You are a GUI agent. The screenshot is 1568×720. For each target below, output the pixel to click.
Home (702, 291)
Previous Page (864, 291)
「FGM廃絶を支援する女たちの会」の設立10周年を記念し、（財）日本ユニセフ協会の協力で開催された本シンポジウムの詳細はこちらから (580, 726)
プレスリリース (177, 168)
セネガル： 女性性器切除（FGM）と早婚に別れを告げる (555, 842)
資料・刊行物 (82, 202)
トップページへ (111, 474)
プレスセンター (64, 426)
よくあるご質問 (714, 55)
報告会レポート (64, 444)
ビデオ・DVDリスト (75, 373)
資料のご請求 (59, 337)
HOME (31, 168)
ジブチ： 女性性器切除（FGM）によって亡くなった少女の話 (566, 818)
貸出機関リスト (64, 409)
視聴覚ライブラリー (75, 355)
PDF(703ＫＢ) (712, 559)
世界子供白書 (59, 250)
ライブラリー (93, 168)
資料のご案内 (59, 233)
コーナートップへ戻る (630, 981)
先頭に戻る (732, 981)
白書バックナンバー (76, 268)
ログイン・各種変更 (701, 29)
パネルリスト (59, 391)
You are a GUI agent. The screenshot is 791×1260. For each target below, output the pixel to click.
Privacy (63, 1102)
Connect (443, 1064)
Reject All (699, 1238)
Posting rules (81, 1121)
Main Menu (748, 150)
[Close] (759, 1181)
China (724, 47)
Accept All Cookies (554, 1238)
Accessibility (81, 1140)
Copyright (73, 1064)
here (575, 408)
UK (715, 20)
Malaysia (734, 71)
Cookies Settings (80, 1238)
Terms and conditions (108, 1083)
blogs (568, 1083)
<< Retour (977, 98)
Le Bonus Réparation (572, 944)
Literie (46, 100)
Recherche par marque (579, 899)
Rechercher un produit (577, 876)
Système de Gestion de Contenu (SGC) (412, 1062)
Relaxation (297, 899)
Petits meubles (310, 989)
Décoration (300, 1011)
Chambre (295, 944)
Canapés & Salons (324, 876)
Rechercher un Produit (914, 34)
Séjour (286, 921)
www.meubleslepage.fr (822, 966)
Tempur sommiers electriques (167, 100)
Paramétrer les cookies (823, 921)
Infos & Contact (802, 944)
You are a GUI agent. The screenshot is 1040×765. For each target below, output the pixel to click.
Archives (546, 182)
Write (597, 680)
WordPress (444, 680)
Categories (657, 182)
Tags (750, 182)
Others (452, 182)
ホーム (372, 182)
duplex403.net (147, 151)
──────────────────────────────
Render each line of the listing above as a numbered list, leaving out any blank lines.

1. You are a GUI agent. The screenshot is 1568×720. For each target below, output the pixel to click.
2. Home (702, 291)
3. Previous Page (864, 291)
4. 「FGM廃絶を支援する女たちの会」の設立10周年を記念し、（財）日本ユニセフ協会の協力で開催された本シンポジウムの詳細はこちらから (580, 726)
5. プレスリリース (177, 168)
6. セネガル： 女性性器切除（FGM）と早婚に別れを告げる (555, 842)
7. 資料・刊行物 (82, 202)
8. トップページへ (111, 474)
9. プレスセンター (64, 426)
10. よくあるご質問 (714, 55)
11. 報告会レポート (64, 444)
12. ビデオ・DVDリスト (75, 373)
13. 資料のご請求 (59, 337)
14. HOME (31, 168)
15. ジブチ： 女性性器切除（FGM）によって亡くなった少女の話 (566, 818)
16. 貸出機関リスト (64, 409)
17. 視聴覚ライブラリー (75, 355)
18. PDF(703ＫＢ) (712, 559)
19. 世界子供白書 (59, 250)
20. ライブラリー (93, 168)
21. 資料のご案内 (59, 233)
22. コーナートップへ戻る (630, 981)
23. 先頭に戻る (732, 981)
24. 白書バックナンバー (76, 268)
25. ログイン・各種変更 (701, 29)
26. パネルリスト (59, 391)
27. You are a GUI agent. The screenshot is 791×1260. For each target below, output the pixel to click.
28. Privacy (63, 1102)
29. Connect (443, 1064)
30. Reject All (699, 1238)
31. Posting rules (81, 1121)
32. Main Menu (748, 150)
33. [Close] (759, 1181)
34. China (724, 47)
35. Accept All Cookies (554, 1238)
36. Accessibility (81, 1140)
37. Copyright (73, 1064)
38. here (575, 408)
39. UK (715, 20)
40. Malaysia (734, 71)
41. Cookies Settings (80, 1238)
42. Terms and conditions (108, 1083)
43. blogs (568, 1083)
44. << Retour (977, 98)
45. Le Bonus Réparation (572, 944)
46. Literie (46, 100)
47. Recherche par marque (579, 899)
48. Rechercher un produit (577, 876)
49. Système de Gestion de Contenu (SGC) (412, 1062)
50. Relaxation (297, 899)
51. Petits meubles (310, 989)
52. Décoration (300, 1011)
53. Chambre (295, 944)
54. Canapés & Salons (324, 876)
55. Rechercher un Produit (914, 34)
56. Séjour (286, 921)
57. www.meubleslepage.fr (822, 966)
58. Tempur sommiers electriques (167, 100)
59. Paramétrer les cookies (823, 921)
60. Infos & Contact (802, 944)
61. You are a GUI agent. The screenshot is 1040×765. For each target below, output the pixel to click.
62. Archives (546, 182)
63. Write (597, 680)
64. WordPress (444, 680)
65. Categories (657, 182)
66. Tags (750, 182)
67. Others (452, 182)
68. ホーム (372, 182)
69. duplex403.net (147, 151)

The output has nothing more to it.